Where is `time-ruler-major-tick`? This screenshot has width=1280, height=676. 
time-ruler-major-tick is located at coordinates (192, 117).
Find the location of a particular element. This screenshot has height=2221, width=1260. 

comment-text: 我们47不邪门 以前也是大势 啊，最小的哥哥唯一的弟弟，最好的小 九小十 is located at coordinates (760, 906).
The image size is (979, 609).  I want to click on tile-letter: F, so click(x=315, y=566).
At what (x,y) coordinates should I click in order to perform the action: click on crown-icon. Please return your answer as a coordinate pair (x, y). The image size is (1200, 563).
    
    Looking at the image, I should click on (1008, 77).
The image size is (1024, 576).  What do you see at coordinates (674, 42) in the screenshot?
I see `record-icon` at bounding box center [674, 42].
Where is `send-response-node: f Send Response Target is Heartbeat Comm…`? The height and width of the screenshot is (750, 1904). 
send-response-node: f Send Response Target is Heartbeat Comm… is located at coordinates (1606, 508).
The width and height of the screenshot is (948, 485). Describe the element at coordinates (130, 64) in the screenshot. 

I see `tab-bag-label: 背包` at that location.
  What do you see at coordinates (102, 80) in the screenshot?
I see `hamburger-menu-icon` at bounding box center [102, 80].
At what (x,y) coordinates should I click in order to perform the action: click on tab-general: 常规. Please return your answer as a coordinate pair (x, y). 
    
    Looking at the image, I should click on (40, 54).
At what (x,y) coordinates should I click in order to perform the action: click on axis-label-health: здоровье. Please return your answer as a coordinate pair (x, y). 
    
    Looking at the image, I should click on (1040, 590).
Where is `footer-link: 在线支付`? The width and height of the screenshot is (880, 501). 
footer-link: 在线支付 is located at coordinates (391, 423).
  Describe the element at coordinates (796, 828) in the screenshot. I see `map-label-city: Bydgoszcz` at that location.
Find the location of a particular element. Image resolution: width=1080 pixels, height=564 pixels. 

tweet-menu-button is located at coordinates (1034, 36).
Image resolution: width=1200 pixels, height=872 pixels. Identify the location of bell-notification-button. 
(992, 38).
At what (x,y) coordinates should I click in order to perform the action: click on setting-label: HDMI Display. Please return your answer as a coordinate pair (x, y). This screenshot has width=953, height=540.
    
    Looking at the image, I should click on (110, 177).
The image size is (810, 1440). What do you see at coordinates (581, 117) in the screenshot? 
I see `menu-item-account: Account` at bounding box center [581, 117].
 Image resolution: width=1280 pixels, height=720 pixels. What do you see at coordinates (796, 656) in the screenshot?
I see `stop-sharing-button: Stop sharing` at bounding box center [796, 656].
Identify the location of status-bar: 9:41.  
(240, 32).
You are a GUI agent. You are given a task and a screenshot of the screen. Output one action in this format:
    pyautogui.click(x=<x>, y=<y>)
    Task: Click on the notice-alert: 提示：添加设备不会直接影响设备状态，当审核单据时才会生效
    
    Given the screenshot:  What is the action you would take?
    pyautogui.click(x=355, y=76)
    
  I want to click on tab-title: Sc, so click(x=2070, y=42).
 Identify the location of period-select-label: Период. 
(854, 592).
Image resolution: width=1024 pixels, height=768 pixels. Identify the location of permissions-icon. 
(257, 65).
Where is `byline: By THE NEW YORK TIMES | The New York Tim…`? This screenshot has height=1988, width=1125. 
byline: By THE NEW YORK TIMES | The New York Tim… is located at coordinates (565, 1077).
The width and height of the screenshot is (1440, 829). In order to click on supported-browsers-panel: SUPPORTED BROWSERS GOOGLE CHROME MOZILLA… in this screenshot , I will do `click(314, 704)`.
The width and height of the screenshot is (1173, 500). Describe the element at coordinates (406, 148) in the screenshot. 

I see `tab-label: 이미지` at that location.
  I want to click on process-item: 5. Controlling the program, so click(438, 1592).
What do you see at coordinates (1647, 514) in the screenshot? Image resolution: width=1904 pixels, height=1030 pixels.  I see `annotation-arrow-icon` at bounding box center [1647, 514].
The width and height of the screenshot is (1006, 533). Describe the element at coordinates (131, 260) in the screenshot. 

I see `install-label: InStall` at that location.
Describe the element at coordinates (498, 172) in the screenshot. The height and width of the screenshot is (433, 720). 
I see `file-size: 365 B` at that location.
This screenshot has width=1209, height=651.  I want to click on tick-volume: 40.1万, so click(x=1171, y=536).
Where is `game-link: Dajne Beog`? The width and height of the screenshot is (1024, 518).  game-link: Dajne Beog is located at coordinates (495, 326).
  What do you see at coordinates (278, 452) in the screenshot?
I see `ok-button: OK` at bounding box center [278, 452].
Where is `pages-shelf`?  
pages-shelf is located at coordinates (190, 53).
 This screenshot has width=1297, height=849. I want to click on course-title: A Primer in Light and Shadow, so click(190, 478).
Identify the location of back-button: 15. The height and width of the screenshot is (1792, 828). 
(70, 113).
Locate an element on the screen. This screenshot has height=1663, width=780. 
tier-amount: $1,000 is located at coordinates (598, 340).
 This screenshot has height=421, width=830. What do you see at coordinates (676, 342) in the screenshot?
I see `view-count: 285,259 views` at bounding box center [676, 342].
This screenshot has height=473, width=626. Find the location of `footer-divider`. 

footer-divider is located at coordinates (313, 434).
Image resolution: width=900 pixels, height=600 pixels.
::::::::
# Action item
Can you quote all of the material above, line for line, without changing a single character?

# Exercise answer
Where is `time-ruler-major-tick`? This screenshot has width=1280, height=676. 
time-ruler-major-tick is located at coordinates (192, 117).
Find the location of a particular element. This screenshot has height=2221, width=1260. 

comment-text: 我们47不邪门 以前也是大势 啊，最小的哥哥唯一的弟弟，最好的小 九小十 is located at coordinates (760, 906).
The image size is (979, 609).  I want to click on tile-letter: F, so click(x=315, y=566).
At what (x,y) coordinates should I click in order to perform the action: click on crown-icon. Please return your answer as a coordinate pair (x, y). The image size is (1200, 563).
    
    Looking at the image, I should click on (1008, 77).
The image size is (1024, 576).  What do you see at coordinates (674, 42) in the screenshot?
I see `record-icon` at bounding box center [674, 42].
Where is `send-response-node: f Send Response Target is Heartbeat Comm…`? The height and width of the screenshot is (750, 1904). 
send-response-node: f Send Response Target is Heartbeat Comm… is located at coordinates (1606, 508).
The width and height of the screenshot is (948, 485). Describe the element at coordinates (130, 64) in the screenshot. 

I see `tab-bag-label: 背包` at that location.
  What do you see at coordinates (102, 80) in the screenshot?
I see `hamburger-menu-icon` at bounding box center [102, 80].
At what (x,y) coordinates should I click in order to perform the action: click on tab-general: 常规. Please return your answer as a coordinate pair (x, y). 
    
    Looking at the image, I should click on (40, 54).
At what (x,y) coordinates should I click in order to perform the action: click on axis-label-health: здоровье. Please return your answer as a coordinate pair (x, y). 
    
    Looking at the image, I should click on (1040, 590).
Where is `footer-link: 在线支付`? The width and height of the screenshot is (880, 501). 
footer-link: 在线支付 is located at coordinates (391, 423).
  Describe the element at coordinates (796, 828) in the screenshot. I see `map-label-city: Bydgoszcz` at that location.
Find the location of a particular element. Image resolution: width=1080 pixels, height=564 pixels. 

tweet-menu-button is located at coordinates (1034, 36).
Image resolution: width=1200 pixels, height=872 pixels. Identify the location of bell-notification-button. 
(992, 38).
At what (x,y) coordinates should I click in order to perform the action: click on setting-label: HDMI Display. Please return your answer as a coordinate pair (x, y). This screenshot has width=953, height=540.
    
    Looking at the image, I should click on (110, 177).
The image size is (810, 1440). What do you see at coordinates (581, 117) in the screenshot? 
I see `menu-item-account: Account` at bounding box center [581, 117].
 Image resolution: width=1280 pixels, height=720 pixels. What do you see at coordinates (796, 656) in the screenshot?
I see `stop-sharing-button: Stop sharing` at bounding box center [796, 656].
Identify the location of status-bar: 9:41.  
(240, 32).
You are a GUI agent. You are given a task and a screenshot of the screen. Output one action in this format:
    pyautogui.click(x=<x>, y=<y>)
    Task: Click on the notice-alert: 提示：添加设备不会直接影响设备状态，当审核单据时才会生效
    
    Given the screenshot:  What is the action you would take?
    pyautogui.click(x=355, y=76)
    
  I want to click on tab-title: Sc, so click(x=2070, y=42).
 Identify the location of period-select-label: Период. 
(854, 592).
Image resolution: width=1024 pixels, height=768 pixels. Identify the location of permissions-icon. 
(257, 65).
Where is `byline: By THE NEW YORK TIMES | The New York Tim…`? This screenshot has height=1988, width=1125. 
byline: By THE NEW YORK TIMES | The New York Tim… is located at coordinates (565, 1077).
The width and height of the screenshot is (1440, 829). In order to click on supported-browsers-panel: SUPPORTED BROWSERS GOOGLE CHROME MOZILLA… in this screenshot , I will do `click(314, 704)`.
The width and height of the screenshot is (1173, 500). Describe the element at coordinates (406, 148) in the screenshot. 

I see `tab-label: 이미지` at that location.
  I want to click on process-item: 5. Controlling the program, so click(438, 1592).
What do you see at coordinates (1647, 514) in the screenshot? Image resolution: width=1904 pixels, height=1030 pixels.  I see `annotation-arrow-icon` at bounding box center [1647, 514].
The width and height of the screenshot is (1006, 533). Describe the element at coordinates (131, 260) in the screenshot. 

I see `install-label: InStall` at that location.
Describe the element at coordinates (498, 172) in the screenshot. The height and width of the screenshot is (433, 720). 
I see `file-size: 365 B` at that location.
This screenshot has width=1209, height=651.  I want to click on tick-volume: 40.1万, so click(x=1171, y=536).
Where is `game-link: Dajne Beog`? The width and height of the screenshot is (1024, 518).  game-link: Dajne Beog is located at coordinates (495, 326).
  What do you see at coordinates (278, 452) in the screenshot?
I see `ok-button: OK` at bounding box center [278, 452].
Where is `pages-shelf`?  
pages-shelf is located at coordinates (190, 53).
 This screenshot has width=1297, height=849. I want to click on course-title: A Primer in Light and Shadow, so click(190, 478).
Identify the location of back-button: 15. The height and width of the screenshot is (1792, 828). 
(70, 113).
Locate an element on the screen. This screenshot has height=1663, width=780. 
tier-amount: $1,000 is located at coordinates (598, 340).
 This screenshot has height=421, width=830. What do you see at coordinates (676, 342) in the screenshot?
I see `view-count: 285,259 views` at bounding box center [676, 342].
This screenshot has height=473, width=626. Find the location of `footer-divider`. 

footer-divider is located at coordinates (313, 434).
Image resolution: width=900 pixels, height=600 pixels.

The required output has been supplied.